一枚の絵で完結できるからです。前で分かれて後ろで出会うと決めてしまえば、長さの比だけで速さが出て、速い側は圧力が低いとつなげば答えらしいものが並びます。省かれたのは、翼が空気を下向きに曲げ、曲げられた空気が同じ大きさで翼を上へ押し返すという力のやり取りで、そこを戻さない限り、力がどちらを向くかは決まりません。

どう言えば正しいか

「翼が過ぎたあと、空気は下向きに曲げられて流れます。その空気を下へ押した反動で、翼は上へ押されます。上面が速く圧力が低いのも同時に起きていますが、どちらかが原因ではありません」と言えば足ります。同時に出会うという一文だけを外し、矢印を後ろで下へ抜ける向きに描き直せば、手元の図解は残りをそのまま使えます。

解説動画: 飛行機の翼が揚力を生み出す仕組み/Math and Science

教わったとおりに描いてみる: 講師はまず、自分が飛行訓練で教わったとおりに翼を描く。平らな底面と丸い前縁。前で分かれた空気が後縁で同時に合流する、上面は道のりが長いから速く進むしかない、速い側は圧力が低い、だから下から押されて浮く。そのうえで、これは自分も間違って教わった説明で、単純で直感的だから広まっただけだと言う。

同時に着くという法則は無い: 分かれた流れが同時に再合流しなければならない物理法則は存在しないし、事実でもない、と何度も繰り返す。煙を流した風洞の映像を探してみろと勧め、実験では上面の空気が下面より約20%速く後ろへ抜けると言う。上が速いこと、上が低圧で下が高圧なこと、その差が揚力になること自体は正しいが、理由が別だと整理する。

平らな板の翼でも飛ぶ: 上面に湾曲の無い平らな木の板の翼を実際に投げ、それでも揚力が出て飛ぶことを見せる。ふくらみは必須条件ではない。ただし平板は前縁で流れが乱れて抗力が大きい。前を丸くすれば抗力が減り、後縁を尖らせれば渦を作らずに流れが剥がれる。実機の翼の形はその結果だと説明する。

速いから低圧、ではない: 翼は前方の空気を圧縮して高圧の領域を作る。一方、上面の後ろ側は相対風から隠れた影のような低い圧力の領域になる。この圧力差が上面の流れを加速している。上が速いからベルヌーイで低圧になるのではなく順序は逆で、そこが従来の教え方と混同されていると言い切る。

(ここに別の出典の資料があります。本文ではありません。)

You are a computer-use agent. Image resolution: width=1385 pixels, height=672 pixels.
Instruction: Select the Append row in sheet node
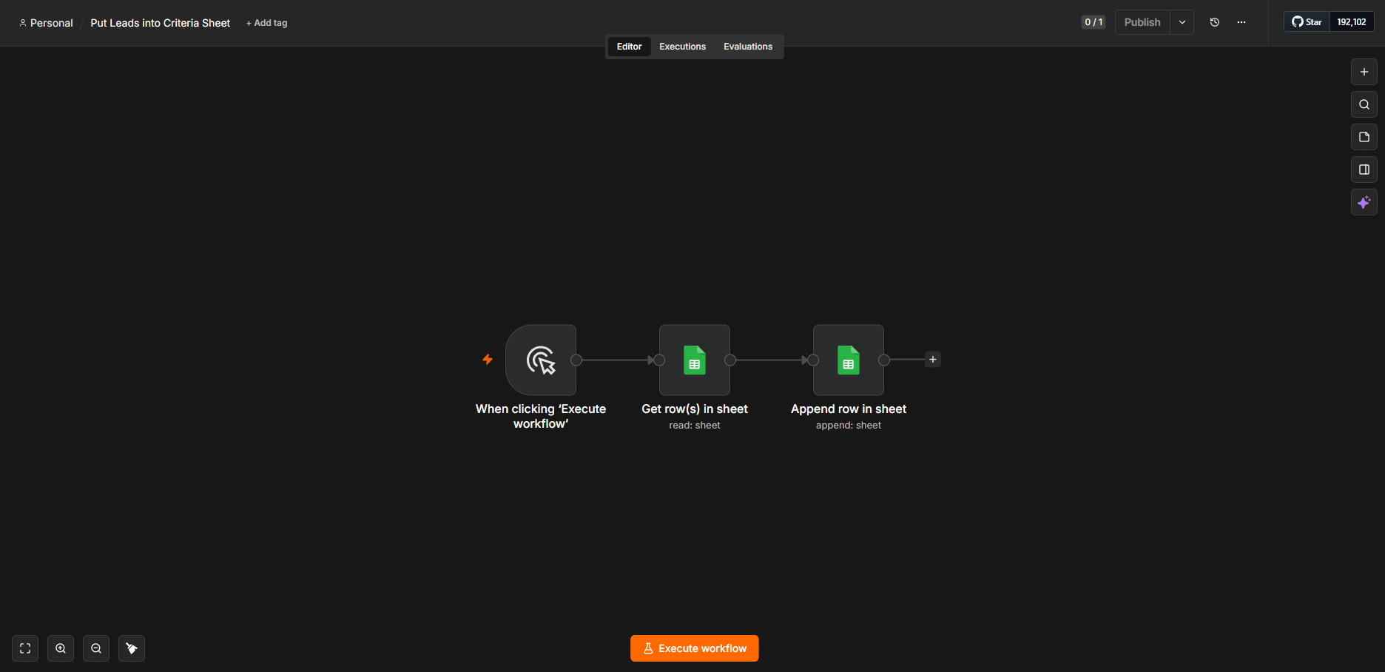(x=849, y=360)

揚力は三つの成分の合計: 下面に当たった空気を下向きに跳ね返す反作用、上下の圧力差、そして上面に張り付いた流れが下へ曲げられるコアンダ効果の三つを挙げる。張り付く理由は表面で速度がゼロになる境界層で、突き詰めると分子どうしが電気的に引き合うロンドン分散力だと解説する。